Lines with "arrow": copy each one from the listing below.
[Start of section]
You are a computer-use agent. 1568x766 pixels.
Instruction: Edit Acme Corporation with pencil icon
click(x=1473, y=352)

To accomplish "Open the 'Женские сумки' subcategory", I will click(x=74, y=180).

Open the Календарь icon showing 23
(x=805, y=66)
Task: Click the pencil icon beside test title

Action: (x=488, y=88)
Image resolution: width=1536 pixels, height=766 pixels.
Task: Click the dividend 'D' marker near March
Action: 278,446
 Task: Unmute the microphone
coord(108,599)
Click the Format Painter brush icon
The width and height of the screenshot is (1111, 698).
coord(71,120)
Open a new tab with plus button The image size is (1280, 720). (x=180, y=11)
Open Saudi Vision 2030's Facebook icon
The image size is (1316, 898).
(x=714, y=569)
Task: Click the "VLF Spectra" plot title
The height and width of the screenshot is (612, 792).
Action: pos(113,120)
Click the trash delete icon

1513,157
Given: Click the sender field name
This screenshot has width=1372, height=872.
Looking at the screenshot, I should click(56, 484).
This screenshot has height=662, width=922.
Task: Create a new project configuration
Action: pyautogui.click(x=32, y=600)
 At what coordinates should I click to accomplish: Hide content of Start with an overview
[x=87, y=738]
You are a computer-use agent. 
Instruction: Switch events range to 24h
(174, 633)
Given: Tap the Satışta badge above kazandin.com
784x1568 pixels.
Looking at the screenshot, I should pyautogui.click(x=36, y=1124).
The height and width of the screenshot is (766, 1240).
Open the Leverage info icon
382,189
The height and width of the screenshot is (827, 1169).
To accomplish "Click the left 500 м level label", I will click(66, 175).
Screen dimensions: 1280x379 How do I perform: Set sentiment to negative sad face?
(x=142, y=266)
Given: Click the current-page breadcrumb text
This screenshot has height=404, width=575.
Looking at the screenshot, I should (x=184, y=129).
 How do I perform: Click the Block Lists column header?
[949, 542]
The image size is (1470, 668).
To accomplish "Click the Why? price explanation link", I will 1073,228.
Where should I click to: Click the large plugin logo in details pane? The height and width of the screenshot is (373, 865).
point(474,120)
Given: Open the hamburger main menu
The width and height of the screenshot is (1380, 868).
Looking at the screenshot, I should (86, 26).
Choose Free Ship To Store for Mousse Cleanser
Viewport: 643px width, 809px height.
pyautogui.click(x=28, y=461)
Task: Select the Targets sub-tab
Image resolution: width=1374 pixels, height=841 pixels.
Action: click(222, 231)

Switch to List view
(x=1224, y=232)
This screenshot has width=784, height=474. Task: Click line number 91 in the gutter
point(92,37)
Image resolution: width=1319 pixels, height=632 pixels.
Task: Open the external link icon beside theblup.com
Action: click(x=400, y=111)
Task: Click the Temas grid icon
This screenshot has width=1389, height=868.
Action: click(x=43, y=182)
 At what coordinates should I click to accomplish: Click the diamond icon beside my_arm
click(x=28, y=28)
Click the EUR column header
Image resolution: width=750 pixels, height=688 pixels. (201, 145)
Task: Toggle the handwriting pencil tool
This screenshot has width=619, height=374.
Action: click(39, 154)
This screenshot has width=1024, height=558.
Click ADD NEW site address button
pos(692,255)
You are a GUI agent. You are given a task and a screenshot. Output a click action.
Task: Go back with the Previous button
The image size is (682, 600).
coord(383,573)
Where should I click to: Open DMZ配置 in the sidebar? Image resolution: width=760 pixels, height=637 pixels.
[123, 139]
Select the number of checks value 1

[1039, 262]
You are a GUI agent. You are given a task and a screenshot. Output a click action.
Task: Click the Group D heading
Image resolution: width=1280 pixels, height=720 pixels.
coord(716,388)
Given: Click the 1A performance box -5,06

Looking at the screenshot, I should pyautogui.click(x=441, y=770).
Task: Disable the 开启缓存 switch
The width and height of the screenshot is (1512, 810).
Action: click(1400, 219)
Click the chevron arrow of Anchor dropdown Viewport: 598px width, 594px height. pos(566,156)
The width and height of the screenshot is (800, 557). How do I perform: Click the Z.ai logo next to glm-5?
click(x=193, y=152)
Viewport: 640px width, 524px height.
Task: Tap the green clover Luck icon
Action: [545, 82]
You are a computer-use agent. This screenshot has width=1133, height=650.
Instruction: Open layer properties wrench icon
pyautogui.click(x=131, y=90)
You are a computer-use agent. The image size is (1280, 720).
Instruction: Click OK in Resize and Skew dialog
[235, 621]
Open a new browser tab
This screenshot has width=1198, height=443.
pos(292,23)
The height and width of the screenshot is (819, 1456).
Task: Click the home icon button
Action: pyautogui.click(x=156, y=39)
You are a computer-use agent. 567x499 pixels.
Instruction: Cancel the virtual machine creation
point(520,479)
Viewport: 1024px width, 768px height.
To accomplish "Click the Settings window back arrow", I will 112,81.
[End of section]
Output below:
Click the chevron arrow of Anchor dropdown Viewport: 598px width, 594px height. pos(566,156)
To accomplish "Click the Settings window back arrow", I will 112,81.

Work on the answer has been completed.